> **Document**:
● ● ● ● ● ● ●

Enforcing Non-Compete Clauses for Renewable Energy Engineers and Executives in the Philippines

Enforcing Non-Compete Clauses for Renewable Energy Engineers and Executives in the Philippines

Introduction: why non-compete restrictions matter in renewable energy hiring

Solar and wind projects often involve proprietary engineering designs, vendor pricing, site selection criteria, grid interconnection strategies, and project finance assumptions. When engineers and executives move to direct competitors, an employer’s exposure is usually less about “customer poaching” and more about confidential technical and commercial information walking out the door.

In the Philippines, non-compete clauses are not automatically void. Courts generally uphold them if the restriction is reasonable as to time, trade, and place, and if it is not more restrictive than needed to protect legitimate business interests. This article explains how foreign employers can draft enforceable non-compete and confidentiality restrictions for highly trained local staff in the renewable energy sector, and how enforcement is commonly pursued.

Governing legal sources: what courts look at

Philippine law does not have a single statute devoted only to employee non-compete clauses. Enforceability is largely shaped by Supreme Court rulings on restraints of trade in employment contracts, and by related labor and contract principles.

Supreme Court doctrine on employment non-compete clauses

The Supreme Court has recognized that a non-compete clause is not per se void as a restraint of trade, so long as it is reasonable and provides only fair protection to the employer. This is consistently reflected in cases involving employees who transferred to competitors after resignation or termination.

In Tiu v. Platinum Plans Phil., Inc. (April 5, 2007), the Court held that a non-compete stipulation is enforceable if it is reasonable as to time, trade, and place, and is not greater than necessary to protect the employer. The Court also emphasized that stipulations freely entered into and not contrary to law, morals, good customs, public order, or public policy have the force of law between the parties. (Tiu v. Platinum Plans Phil., Inc., April 5, 2007)

In Century Properties, Inc. v. Babiano, et al. (April 11, 2016), the Court enforced a clear non-compete and confidentiality clause and recognized that restricting a senior employee from joining direct competitors can be reasonable where the employee held a sensitive and confidential managerial position and the restriction was time-bound (one year). (Century Properties, Inc. v. Babiano, et al., April 11, 2016)

● ● ● ● ● ● ●

> **Raw data**:
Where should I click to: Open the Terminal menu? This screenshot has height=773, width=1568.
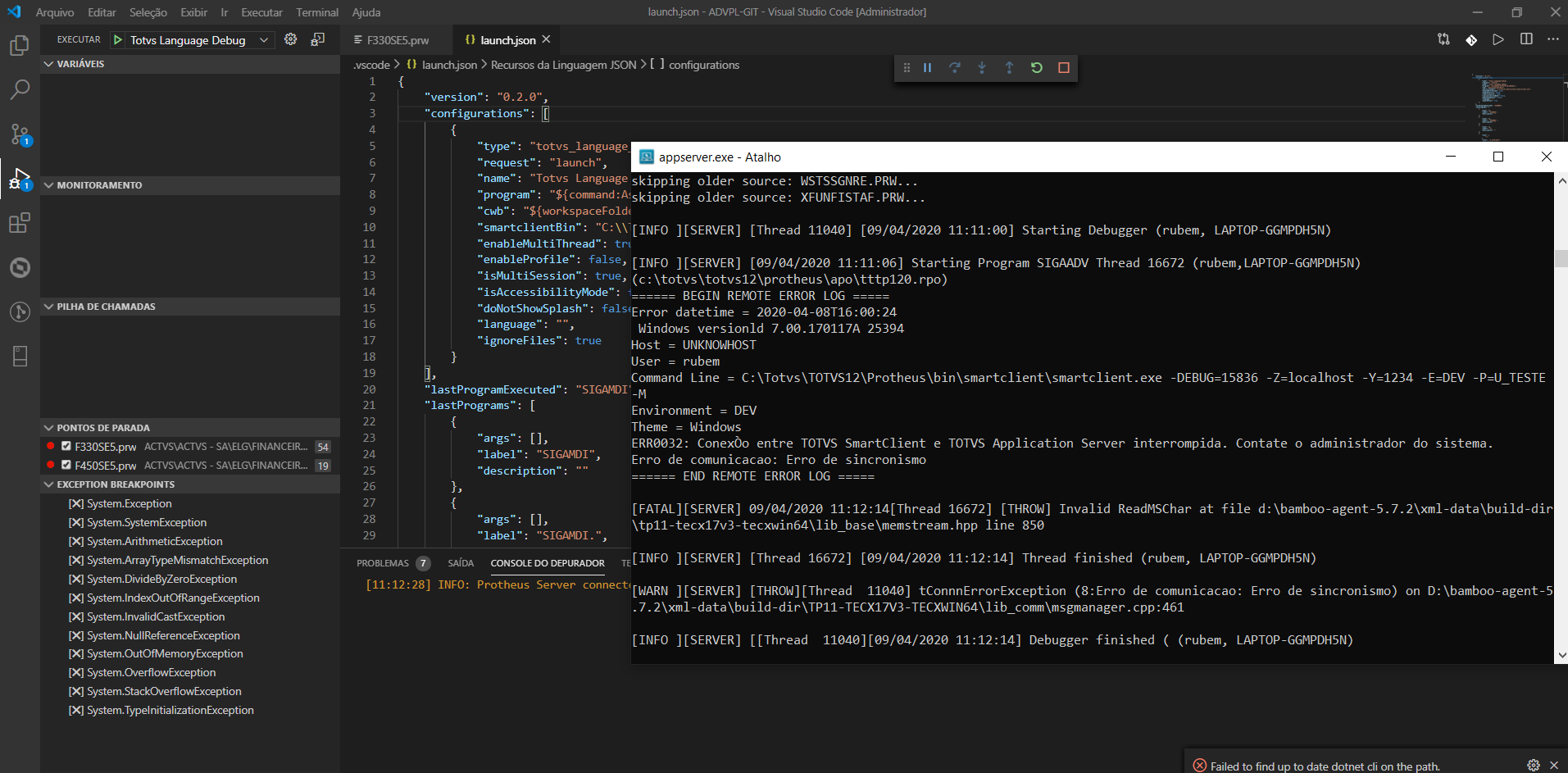point(316,12)
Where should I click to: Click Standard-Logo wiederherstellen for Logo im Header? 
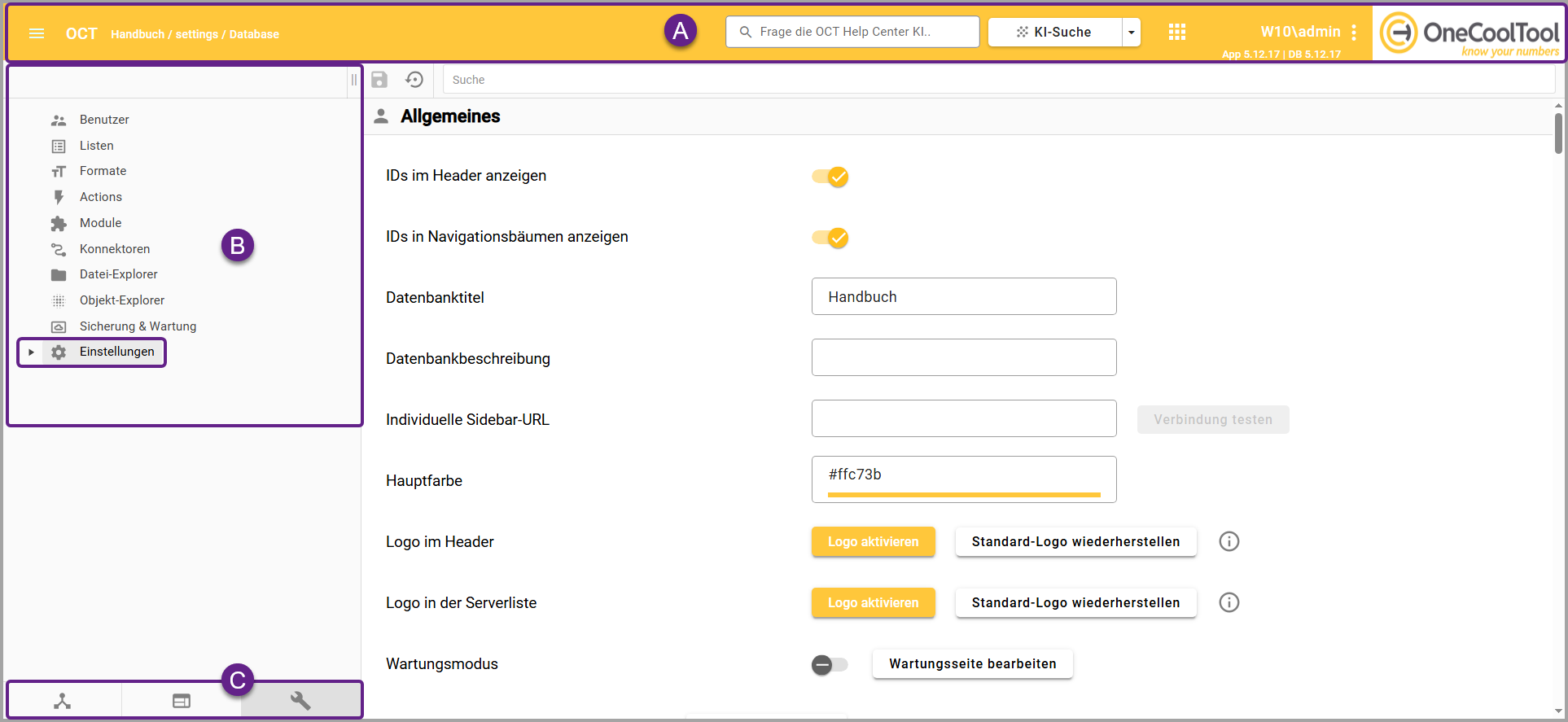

● ● ● ● ● ● ●

> **Set task**: Extend the article on enforcing non-compete clauses for renewable energy engineers and executives in the Philippines, picking up right after its final sentence.

> **Reply**:
Non-compete and post-employment disputes: where to file and why it matters

Forum selection is often overlooked. If an employer sues for damages based on an alleged breach of a non-compete that arises after the employment relationship ends, the dispute can be treated as a civil law controversy rather than a labor standards dispute.

In Esico v. Alphaland Corporation, et al. (October 13, 2021), the Court reiterated that labor tribunals generally have no jurisdiction over employer claims for damages based on breach of contract arising after employment has ceased, and that these are governed by civil law and should be filed in regular courts. (Esico v. Alphaland Corporation, et al., October 13, 2021)

Drafting an enforceable non-compete for renewable energy engineers and executives

1) State the employer’s protectable interests in clear, sector-specific terms

Renewable energy employers should articulate protectable interests that justify restraint. Courts are more receptive when the restriction is tied to specific risks.

Examples of protectable interests in solar and wind operations include:

  • Confidential engineering and design information (e.g., PV system sizing methods, wind micro-siting assumptions, performance ratio targets, internal design standards).
  • Commercial and vendor data (e.g., EPC pricing structures, supplier terms, procurement strategies, warranty and performance guarantees).
  • Project pipeline intelligence (e.g., target sites, landowner negotiation positions, permitting timelines, grid studies, curtailment assumptions).
  • Internal processes and know-how developed through training and exposure to proprietary systems.

While courts do not require a “trade secrets” statute label in the contract, they do evaluate whether the restriction is aimed at protecting legitimate business interests rather than suppressing competition. (Tiu v. Platinum Plans Phil., Inc., April 5, 2007)

2) Keep the restraint reasonable in time, scope, and geography

Philippine cases repeatedly emphasize reasonableness. A common drafting error is copying global templates that impose broad restraints without tailoring to the employee’s role and the Philippine market.

Reasonableness guide (time, trade, place)

Drafting element – What Philippine doctrine generally favors – Renewable energy drafting notes

Time – A defined period that matches the shelf-life of the confidential advantage – One year is often easier to defend; longer periods must be justified by the sensitivity and longevity of the information. (Century Properties, Inc. v. Babiano, et al., April 11, 2016; Tiu v. Platinum Plans Phil., Inc., April 5, 2007)

Trade / activity – Limit only to roles that would use or disclose the protected information – Define “competing business” by reference to solar/wind development, EPC, O&M, project finance support, or bidding for the same type of projects.

Place – A territorial limit that reflects the employer’s market – Consider the Philippines as the core market if the employer operates locally; for remote work, define “place” by target projects/customers in the Philippines.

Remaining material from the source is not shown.